Whether you seek advice for your particular skin cancer, want tips for coping with anxiety, or seek to share your experiences, the internet can be a fantastic resource and outlet. There exists a wealth of information at your fingertips, and you can fairly quickly connect with others sharing your symptoms, side effects, and concerns. The openness of the internet can be, however, a double-edged sword. I recently found that out the hard way.
Sharing my skin cancer with friends and family
In 2007, I had a malignant melanoma removed from my upper left arm and have since had Mohs surgeries for three basal cell carcinomas. Three years ago, I was introduced to Efudex, a topical chemotherapy, as a treatment for recurring precancerous spots. Though I have been frank with my family and friends, consistently discouraged them from tanning, and have become a strong advocate for sunscreen, I had refrained from sharing videos of myself undergoing Efudex treatment. This summer, however, I decided that it was time to move beyond the sharing of my progress in photographs.
Making a video about my tanning history
A dear friend asked to make a video of me explaining my history of tanning and the impact it has had on my skin. (Tanning was cited by my dermatologist as one of the primary causes for recurring precancerous spots. Sun damage–she calls it–point blank.) At the time the video was filmed, I was in the middle of a course of Efudex treatment on my face. (It made for fairly horrific viewing.) The shares and comments mounted quickly, and many were appreciative of my willingness to advocate for sun safety. It was a difficult and painful video to make, but it was a worthwhile effort. I was truly amazed at the number of people who tagged friends encouraging them to watch and begging them to stop tanning.
One thing led to another and a few months later a blogger, Black is the New Pink: Fight Melanoma, shared the video.
Now, for that “double-edged sword.”
“She got what she deserved”
Apparently, the first commenter on his post was angered by the video. Her exact words were, “She got what she deserved.” Much discussion on the thread ensued, and she was apparently in the minority with her opinion. The blogger proceeded to write his own response in the form of an article. I would be lying if I said I hadn’t had those moments since my melanoma surgery when I had similar thoughts about myself. When I have stood in front of the mirror on Day 20 applying Efudex to an already raw patch of skin with ten days remaining to fight the burning and itching while tending to my seeping flesh, I have had my woeful moments.

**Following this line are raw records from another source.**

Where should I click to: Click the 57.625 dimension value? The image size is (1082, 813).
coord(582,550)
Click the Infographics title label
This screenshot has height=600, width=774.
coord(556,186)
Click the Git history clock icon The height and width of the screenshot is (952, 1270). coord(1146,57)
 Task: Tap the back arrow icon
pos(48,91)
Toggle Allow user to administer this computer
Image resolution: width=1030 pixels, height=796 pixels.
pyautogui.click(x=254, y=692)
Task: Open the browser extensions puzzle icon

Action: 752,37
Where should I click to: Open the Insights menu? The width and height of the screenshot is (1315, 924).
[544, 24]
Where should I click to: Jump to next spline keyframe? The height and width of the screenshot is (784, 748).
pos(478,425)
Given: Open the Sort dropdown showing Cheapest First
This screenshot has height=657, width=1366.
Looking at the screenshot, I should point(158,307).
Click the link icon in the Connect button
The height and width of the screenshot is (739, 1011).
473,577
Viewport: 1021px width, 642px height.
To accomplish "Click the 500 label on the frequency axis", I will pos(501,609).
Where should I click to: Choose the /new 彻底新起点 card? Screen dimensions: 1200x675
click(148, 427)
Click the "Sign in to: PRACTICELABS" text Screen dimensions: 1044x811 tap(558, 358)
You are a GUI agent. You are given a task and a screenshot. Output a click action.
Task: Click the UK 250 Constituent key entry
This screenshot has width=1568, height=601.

Skin cancer does not discriminate
Deserve, though? That’s a tough one. To use the word deserve implies I, and others like me, did something worthy of punishment. Those of us who tanned excessively and shunned sunscreen never set out to hurt ourselves or anyone else. That…that…would warrant some type of punishment. Then we would deserve what we got. That’s not how a skin cancer diagnosis (or any other type for that matter) works. The truth of the matter is that skin cancer does not discriminate. Melanoma Facebook pages and support groups are filled with people from all walks of life, all cultures, religions, and socio-economic backgrounds. Not one of them deserved a cancer diagnosis.
The price of tanning
I am a realist. Well aware of the part tanning played in the damage done to my skin, I recognize my role. There are numerous things I could have done to prevent the level of damage I have. Avoiding tanning beds is number one. Opting not to seek a tan outdoors runs a close second. Using sunscreen regularly rounds out the top three. You see, I don’t choose to look at myself and say I deserved what I got. I do, however, believe I am paying the price for uninformed choices. The price of tanning and not using sunscreen is hefty, and I pay it every day.
Spreading the word
Strangely enough, comments like the one on Black is the New Pink: Fight Melanoma’s post don’t hurt me. Words like those come from a deep, dark place of hurt, regret, or loss. I don’t deserve to live a life in fear of the next mole, lesion, or suspicious spot. I know I don’t deserve to endure topical chemotherapy. I surely didn’t deserve a skin cancer diagnosis. I am, though, prepared to pay the price for my choices.
I’ll think of it this way, perhaps. If paying my price allows me to stop someone else from making the same choices I made, then maybe I do deserve the chance to speak my truth and spread the word. I’ll take that.